“Is This the End of the Road for Jethro Tull?”

I was walking around with my Yes shirt on today, my day off, running certain errands. The first portion of these errands took me to Guitar Center, for a connector for my record player, and I saw a Dark Side of the Moon mug on sale there, which looked pretty bitchen, really. The tour next took me to Martin’s, our grocery store here, where the bagger complimented me on my shirt, hence initializing a three-minute conversation about classic rock. The girl working the register said her parents had listened to Pink Floyd so much that she now hated them. The bagger said he thought Led Zeppelin was weirder than The Wall, which is an unsettling thought, to say the least. Somehow, it never occurred to me to bring up Jethro Tull. And maybe that’s their formative trait. 

I mean, they are still absent from the Rock & Roll Hall of Fame, in a probably all-time egregious display of “politics” infiltrating artistic survey. The story, as far as I know, goes something along the lines of Jethro Tull having absenteed from the Grammys in the late ’80s, under the impression that they stood no chance of winning, to then unexpectedly outpace Metallica for the award, the band’s non-participation then not, apparently, sitting right with certain bigwigs in Cleveland, who’d be inclined to rub shoulders with the award-doling genteel, in true “rock and roll fashion,” of course. They’re also a drug-free work environment, interestingly enough. Ian Anderson has been known to express ambivalence for his band’s failure to make it into the hall, saying things along the lines of “I don’t make American music.” Surely, anyone who doubts that the British invented classic rock needs a significant bolstering of perspective. 

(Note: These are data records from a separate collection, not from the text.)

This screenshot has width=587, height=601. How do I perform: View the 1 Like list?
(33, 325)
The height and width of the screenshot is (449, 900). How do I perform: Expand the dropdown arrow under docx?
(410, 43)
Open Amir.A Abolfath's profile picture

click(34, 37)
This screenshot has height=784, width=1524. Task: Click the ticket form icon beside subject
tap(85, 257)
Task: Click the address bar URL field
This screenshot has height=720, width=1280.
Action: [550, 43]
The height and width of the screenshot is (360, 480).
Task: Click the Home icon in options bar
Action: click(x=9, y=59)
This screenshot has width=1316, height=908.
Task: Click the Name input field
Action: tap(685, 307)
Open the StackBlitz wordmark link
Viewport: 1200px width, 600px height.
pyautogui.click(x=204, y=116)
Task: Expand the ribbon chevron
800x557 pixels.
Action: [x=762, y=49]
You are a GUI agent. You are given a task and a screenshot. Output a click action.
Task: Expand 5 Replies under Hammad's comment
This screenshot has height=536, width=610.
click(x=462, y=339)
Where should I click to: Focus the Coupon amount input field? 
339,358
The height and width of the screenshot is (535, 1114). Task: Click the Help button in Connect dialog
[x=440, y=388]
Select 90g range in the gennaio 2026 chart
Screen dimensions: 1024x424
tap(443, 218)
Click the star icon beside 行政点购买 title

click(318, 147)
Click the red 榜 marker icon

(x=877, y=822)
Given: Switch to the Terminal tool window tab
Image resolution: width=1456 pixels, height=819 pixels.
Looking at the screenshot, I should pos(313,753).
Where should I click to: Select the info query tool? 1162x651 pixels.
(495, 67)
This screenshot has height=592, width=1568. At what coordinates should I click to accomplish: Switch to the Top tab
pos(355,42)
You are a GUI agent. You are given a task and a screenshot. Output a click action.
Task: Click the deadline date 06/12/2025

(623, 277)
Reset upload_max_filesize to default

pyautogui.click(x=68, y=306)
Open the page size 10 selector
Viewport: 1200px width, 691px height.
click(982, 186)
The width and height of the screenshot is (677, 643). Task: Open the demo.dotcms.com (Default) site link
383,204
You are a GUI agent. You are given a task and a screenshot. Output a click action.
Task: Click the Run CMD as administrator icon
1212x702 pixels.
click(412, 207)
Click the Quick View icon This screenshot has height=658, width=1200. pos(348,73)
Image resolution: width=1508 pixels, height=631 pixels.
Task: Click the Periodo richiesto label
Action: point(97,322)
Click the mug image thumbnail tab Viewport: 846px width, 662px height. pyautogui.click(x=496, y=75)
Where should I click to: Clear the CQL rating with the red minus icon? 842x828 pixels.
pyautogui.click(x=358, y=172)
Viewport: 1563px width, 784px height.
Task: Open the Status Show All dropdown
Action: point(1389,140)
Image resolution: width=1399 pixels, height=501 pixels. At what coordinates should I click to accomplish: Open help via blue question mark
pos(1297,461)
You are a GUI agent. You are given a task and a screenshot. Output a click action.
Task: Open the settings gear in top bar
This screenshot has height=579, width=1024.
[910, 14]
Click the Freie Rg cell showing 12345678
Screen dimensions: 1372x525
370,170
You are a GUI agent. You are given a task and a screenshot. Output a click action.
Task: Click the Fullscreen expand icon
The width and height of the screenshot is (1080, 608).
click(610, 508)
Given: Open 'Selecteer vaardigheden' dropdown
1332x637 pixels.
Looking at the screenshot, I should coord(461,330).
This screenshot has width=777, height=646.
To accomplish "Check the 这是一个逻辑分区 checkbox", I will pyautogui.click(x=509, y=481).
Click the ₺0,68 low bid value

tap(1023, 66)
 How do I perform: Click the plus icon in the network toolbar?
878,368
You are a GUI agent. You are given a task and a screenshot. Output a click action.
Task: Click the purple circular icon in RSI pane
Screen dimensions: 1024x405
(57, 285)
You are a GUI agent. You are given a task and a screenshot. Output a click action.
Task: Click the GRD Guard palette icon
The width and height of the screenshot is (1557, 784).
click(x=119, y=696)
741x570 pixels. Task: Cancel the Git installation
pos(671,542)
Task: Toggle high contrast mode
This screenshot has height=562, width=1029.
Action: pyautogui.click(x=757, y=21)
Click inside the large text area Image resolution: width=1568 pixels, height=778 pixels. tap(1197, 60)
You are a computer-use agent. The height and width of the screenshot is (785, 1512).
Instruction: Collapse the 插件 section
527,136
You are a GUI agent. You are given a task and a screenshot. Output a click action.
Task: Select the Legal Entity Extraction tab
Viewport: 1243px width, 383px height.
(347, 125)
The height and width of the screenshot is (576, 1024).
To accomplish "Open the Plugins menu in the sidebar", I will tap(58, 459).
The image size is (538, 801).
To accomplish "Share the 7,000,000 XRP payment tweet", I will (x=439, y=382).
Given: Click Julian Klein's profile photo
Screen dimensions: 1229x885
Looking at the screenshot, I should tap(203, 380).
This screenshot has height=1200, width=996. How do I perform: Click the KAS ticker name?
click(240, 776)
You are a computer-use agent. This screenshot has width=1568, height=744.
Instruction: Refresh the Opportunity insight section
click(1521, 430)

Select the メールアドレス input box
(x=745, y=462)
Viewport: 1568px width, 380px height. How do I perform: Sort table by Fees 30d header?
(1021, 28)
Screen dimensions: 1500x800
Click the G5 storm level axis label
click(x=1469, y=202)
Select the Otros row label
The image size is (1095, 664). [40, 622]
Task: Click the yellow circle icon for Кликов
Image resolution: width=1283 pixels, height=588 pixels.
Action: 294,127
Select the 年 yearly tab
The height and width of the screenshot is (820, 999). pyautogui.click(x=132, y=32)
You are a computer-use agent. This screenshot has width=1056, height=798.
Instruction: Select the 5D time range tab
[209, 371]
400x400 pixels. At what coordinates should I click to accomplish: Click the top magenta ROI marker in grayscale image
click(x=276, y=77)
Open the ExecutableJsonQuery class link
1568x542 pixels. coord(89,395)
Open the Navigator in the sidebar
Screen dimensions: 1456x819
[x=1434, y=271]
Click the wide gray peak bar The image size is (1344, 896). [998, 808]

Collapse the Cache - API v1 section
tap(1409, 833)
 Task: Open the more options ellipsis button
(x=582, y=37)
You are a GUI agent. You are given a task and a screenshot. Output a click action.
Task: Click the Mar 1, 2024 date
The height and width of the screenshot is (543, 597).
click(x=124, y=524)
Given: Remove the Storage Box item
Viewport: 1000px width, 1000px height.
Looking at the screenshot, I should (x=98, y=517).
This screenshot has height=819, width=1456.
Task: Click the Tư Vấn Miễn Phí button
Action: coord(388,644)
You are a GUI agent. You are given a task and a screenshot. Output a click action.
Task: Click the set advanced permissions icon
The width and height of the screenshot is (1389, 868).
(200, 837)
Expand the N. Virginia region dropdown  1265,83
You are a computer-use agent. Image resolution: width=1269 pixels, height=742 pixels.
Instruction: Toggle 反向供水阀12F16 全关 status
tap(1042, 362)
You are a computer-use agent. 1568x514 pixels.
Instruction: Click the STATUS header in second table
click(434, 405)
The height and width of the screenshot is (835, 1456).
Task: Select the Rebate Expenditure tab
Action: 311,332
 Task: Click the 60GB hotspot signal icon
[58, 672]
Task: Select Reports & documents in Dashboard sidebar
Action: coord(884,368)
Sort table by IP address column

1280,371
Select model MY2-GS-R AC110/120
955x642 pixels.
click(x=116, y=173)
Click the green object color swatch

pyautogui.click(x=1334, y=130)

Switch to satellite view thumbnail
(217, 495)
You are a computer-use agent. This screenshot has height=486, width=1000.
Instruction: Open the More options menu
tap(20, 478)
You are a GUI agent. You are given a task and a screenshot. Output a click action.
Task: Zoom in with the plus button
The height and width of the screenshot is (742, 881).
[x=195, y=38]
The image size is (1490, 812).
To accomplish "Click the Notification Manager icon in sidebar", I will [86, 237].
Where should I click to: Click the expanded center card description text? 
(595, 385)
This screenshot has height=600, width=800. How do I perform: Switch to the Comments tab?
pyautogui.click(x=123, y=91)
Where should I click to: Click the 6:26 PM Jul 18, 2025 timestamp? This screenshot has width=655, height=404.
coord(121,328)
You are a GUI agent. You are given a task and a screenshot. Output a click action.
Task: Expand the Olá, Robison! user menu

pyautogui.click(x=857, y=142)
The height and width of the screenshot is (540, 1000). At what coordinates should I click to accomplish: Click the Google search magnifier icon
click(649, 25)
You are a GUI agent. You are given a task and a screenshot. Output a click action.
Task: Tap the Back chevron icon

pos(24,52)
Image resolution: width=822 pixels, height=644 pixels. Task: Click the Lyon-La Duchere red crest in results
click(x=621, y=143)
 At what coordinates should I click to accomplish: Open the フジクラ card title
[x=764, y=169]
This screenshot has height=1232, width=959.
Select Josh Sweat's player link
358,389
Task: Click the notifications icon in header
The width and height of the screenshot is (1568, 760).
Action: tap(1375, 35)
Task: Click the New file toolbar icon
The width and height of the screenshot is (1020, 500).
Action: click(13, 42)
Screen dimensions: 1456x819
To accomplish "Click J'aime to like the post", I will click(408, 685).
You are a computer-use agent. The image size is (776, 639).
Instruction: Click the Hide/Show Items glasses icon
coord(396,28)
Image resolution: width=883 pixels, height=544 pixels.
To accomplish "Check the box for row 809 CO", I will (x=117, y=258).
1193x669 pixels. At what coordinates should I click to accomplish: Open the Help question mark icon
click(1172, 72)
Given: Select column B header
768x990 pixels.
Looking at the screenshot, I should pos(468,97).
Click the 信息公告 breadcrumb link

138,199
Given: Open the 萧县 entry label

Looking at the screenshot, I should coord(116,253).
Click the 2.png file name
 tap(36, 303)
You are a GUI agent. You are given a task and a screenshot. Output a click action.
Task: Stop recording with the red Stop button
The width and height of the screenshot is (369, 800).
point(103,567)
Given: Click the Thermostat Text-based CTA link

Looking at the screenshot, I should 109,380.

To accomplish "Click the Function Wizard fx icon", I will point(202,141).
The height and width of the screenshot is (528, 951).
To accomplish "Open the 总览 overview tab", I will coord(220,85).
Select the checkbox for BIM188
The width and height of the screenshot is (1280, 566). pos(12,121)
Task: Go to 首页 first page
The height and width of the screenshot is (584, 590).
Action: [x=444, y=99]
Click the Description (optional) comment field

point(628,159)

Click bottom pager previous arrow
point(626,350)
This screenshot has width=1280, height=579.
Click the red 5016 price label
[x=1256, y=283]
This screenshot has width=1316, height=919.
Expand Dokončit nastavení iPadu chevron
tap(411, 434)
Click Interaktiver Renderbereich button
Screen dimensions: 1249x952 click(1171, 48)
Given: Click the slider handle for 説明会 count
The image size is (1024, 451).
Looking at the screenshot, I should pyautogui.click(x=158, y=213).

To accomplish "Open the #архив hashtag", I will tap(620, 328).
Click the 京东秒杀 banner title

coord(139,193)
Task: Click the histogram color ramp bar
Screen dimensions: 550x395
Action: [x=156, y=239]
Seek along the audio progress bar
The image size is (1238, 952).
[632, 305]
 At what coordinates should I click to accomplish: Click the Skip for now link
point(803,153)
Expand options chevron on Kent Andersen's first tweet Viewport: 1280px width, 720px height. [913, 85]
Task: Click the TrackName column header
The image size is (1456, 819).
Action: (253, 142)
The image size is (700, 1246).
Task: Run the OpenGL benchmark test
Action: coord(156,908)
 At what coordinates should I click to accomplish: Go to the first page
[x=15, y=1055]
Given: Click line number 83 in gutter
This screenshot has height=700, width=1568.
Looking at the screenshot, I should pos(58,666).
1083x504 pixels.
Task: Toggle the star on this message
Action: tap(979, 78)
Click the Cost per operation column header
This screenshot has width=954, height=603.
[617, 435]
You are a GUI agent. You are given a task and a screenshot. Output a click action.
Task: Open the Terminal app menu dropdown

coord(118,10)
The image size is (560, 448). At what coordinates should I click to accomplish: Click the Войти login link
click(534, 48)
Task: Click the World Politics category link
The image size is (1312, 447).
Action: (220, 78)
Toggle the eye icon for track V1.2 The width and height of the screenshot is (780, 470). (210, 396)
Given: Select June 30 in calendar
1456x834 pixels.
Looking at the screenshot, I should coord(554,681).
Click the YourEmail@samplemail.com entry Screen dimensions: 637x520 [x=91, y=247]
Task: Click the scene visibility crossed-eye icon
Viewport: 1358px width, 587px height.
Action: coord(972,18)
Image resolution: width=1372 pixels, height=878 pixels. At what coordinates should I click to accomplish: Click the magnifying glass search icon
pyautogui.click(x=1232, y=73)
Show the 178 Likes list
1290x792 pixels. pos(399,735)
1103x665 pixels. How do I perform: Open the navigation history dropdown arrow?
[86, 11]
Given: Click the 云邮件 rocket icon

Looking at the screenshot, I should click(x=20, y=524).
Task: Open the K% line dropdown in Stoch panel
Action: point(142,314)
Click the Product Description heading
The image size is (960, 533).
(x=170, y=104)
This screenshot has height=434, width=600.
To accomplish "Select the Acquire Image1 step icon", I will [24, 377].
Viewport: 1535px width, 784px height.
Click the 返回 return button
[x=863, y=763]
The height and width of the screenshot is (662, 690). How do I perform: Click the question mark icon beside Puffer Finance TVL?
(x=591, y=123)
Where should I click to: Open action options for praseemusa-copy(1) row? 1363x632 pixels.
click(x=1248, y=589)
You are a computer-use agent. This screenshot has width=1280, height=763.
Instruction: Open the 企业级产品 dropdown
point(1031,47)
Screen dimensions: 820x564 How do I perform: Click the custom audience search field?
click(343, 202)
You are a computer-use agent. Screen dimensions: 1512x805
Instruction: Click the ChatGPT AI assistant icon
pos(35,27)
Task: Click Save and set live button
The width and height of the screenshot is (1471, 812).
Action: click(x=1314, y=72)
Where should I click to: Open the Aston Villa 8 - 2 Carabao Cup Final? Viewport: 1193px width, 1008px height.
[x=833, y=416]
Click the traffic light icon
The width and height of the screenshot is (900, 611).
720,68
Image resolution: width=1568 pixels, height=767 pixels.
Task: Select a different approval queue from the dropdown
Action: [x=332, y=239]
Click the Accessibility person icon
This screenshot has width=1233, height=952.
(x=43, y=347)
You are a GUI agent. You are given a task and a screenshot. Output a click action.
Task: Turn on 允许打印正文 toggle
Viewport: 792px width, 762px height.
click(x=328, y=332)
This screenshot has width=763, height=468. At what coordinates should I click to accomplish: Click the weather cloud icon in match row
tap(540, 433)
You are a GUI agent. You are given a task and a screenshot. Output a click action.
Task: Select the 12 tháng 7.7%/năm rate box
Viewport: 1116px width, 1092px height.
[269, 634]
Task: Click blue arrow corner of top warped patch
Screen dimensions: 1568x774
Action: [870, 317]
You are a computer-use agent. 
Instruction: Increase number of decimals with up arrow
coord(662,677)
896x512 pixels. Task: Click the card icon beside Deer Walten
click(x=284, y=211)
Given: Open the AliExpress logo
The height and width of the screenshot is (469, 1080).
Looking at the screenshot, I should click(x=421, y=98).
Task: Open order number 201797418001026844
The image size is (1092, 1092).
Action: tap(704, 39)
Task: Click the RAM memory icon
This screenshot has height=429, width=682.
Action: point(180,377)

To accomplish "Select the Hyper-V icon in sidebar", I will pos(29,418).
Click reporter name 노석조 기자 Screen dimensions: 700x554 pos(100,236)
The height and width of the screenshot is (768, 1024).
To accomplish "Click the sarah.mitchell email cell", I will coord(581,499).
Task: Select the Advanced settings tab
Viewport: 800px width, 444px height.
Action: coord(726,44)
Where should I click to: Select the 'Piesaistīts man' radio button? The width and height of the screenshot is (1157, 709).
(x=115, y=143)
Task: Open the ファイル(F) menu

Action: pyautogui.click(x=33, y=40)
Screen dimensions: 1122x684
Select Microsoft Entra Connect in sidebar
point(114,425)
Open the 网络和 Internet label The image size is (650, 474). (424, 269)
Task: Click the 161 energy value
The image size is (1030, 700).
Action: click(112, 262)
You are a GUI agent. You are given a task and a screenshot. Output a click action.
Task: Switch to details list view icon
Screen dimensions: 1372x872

So Jethro Tull is like the Olivia Newton-John of classic rock, enit? Well, hold up here: one feather in their cap is that Stand up (1969), probably their best album this side of Benefit (1970), has been the beneficiary of two “re-release” treatments, which, between the two of them, span seven CD’s and a total of 106 tracks. Someone out there seems to be a fan of Jethro Tull other than me and my mom, in other words. Coulda fooled me. 

But along with the obstinately uncooperative sneer from the RRHOF, I just noticed, troublingly, that Tull doesn’t seem to be played on any radio station here in “Michiana,” which is the corny word for, basically, the greater South Bend area encompassing parts of both Indiana and Michigan. A decade or two ago, we had 95.3 WAOR (which I believe stood for adult-oriented rock), which, I remember, held “Aqualung” in its back pocket as a go-to ace, along with “Living in the Past” and “Locomotive Breath,” to name just a few, as auxiliary royalty. Today, basically, there are two of what I’d like to call “corn-ball oldies” stations, each of which dishes out a nauseating peal of Phil Collings, Elton John and Styx and crap like that, and then 107.1 out of Benton Harbor, which is kind of like if a pack of Marlboro Reds became anthropomorphic and started a radio station. They would no doubt view Jethro Tull as “sissy.” 

But is Jethro Tull really “sissy”? I mean, “Aqualung” rocks out like a world-class Clydesdale, that solo from Martin Barre, who, mind you, beat out Tony Iommi for the spot in the band, probably one of the more underrated solos in classic rock. The first song on the dynamic, indefatigable Stand up is pretty much heavy metal, in style, and not a moment late in such an interface, coming as it did in 1969, before Sabbath’s first album and roughly concurrent with Zep’s first. Cream was already old news, at this point, for Christ’s sake. 

Anyway, as far as I know, there’s nothing leaping out at me to ensure me that anybody in the year 2071 will know who the Heck this band is. We’ve just, after all, passed the 50-year anniversary of Benefit, an undeniable classic album, and nobody seemed to particularly care that that was happening. To my fault, I was kind of late getting into Benefit, favoring the brightly textural madness and pastoral euphoria of Stand up. Just a second ago, I listened to “Jeffrey Goes to Leicester Square” again, the second track on this album. There’s just simply not a mundane sound on the entire track. Martin Barre chimes in on this liquid-y, otherworldly electric guitar, with Ian Anderson answering promptly on flute, for bongos and bass then to arrive as the only additional two instruments. The song plays as a veritable orchard of sound and beauty, though, epitomizing the general penchant of Ian Anderson to maximize his resources, a knack that must have snowballed in him growing up poor in Blackpool, England. But even if his band today remains the ostensible “red-headed stepchild” of classic rock, at least we know he wasn’t destined for a pauper’s grave, no matter how many times he’s changed the frickin’ lineup of his band over the years.